## What the exercise asks:
Print nothing except the line holding "You are a computer-use" and the lines that come after it in the material below, and leave the pictures out.

## Supplied material:
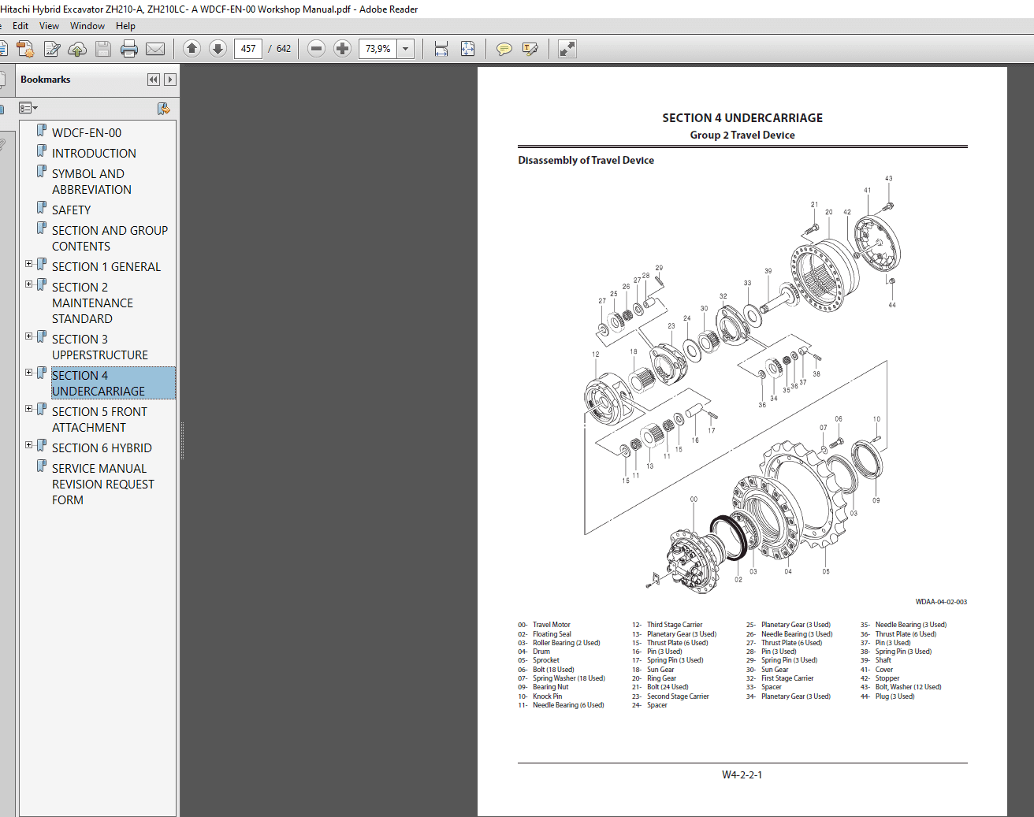The image size is (1034, 817).
Task: Collapse the Bookmarks panel with arrows button
Action: click(153, 80)
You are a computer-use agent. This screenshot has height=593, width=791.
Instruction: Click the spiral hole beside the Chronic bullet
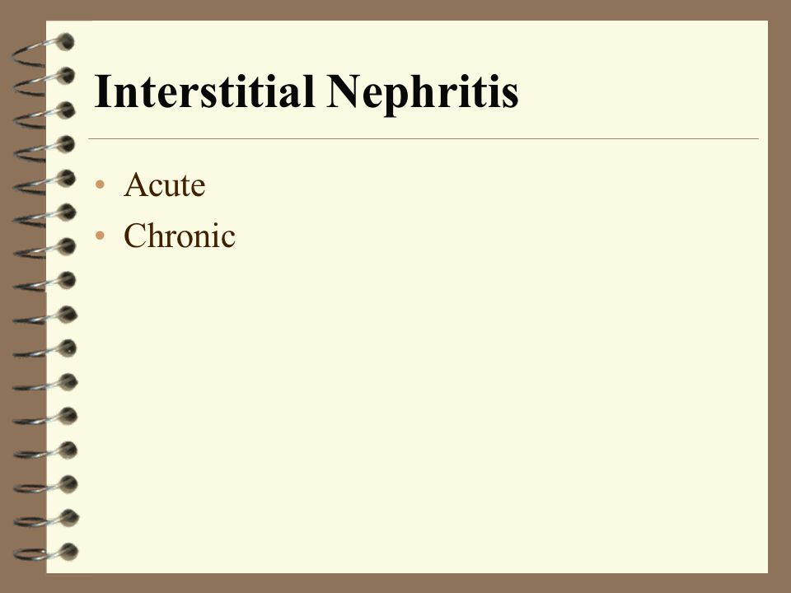click(x=67, y=246)
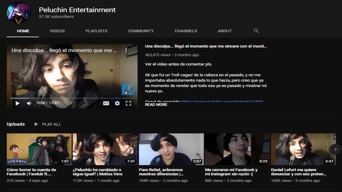The image size is (342, 192).
Task: Toggle closed captions on the player
Action: tap(106, 103)
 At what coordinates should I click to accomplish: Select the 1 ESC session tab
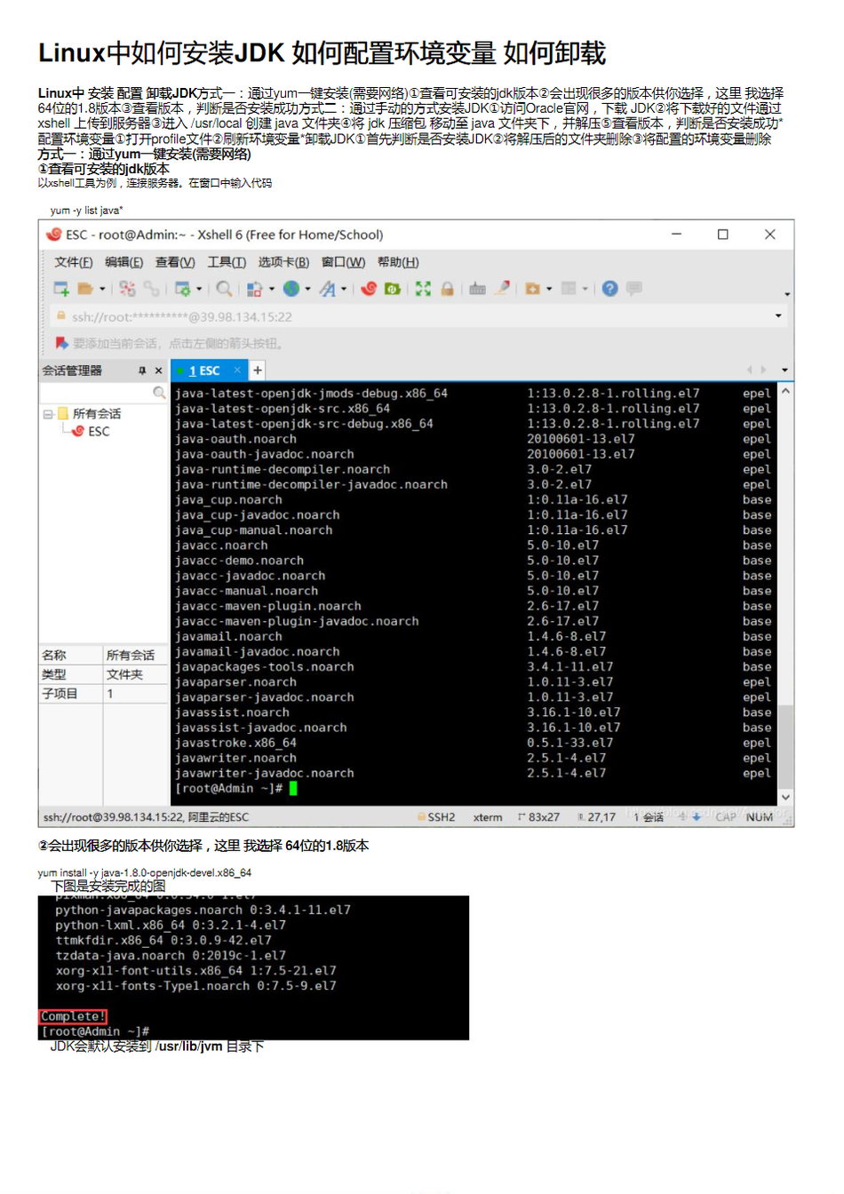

## Exercise output:
You are a computer-use agent. This screenshot has height=593, width=791.
Instruction: Click the spiral hole beside the Chronic bullet
click(x=67, y=246)
The image size is (342, 192).
Task: Toggle closed captions on the player
Action: tap(106, 103)
 At what coordinates should I click to accomplish: Select the 1 ESC session tab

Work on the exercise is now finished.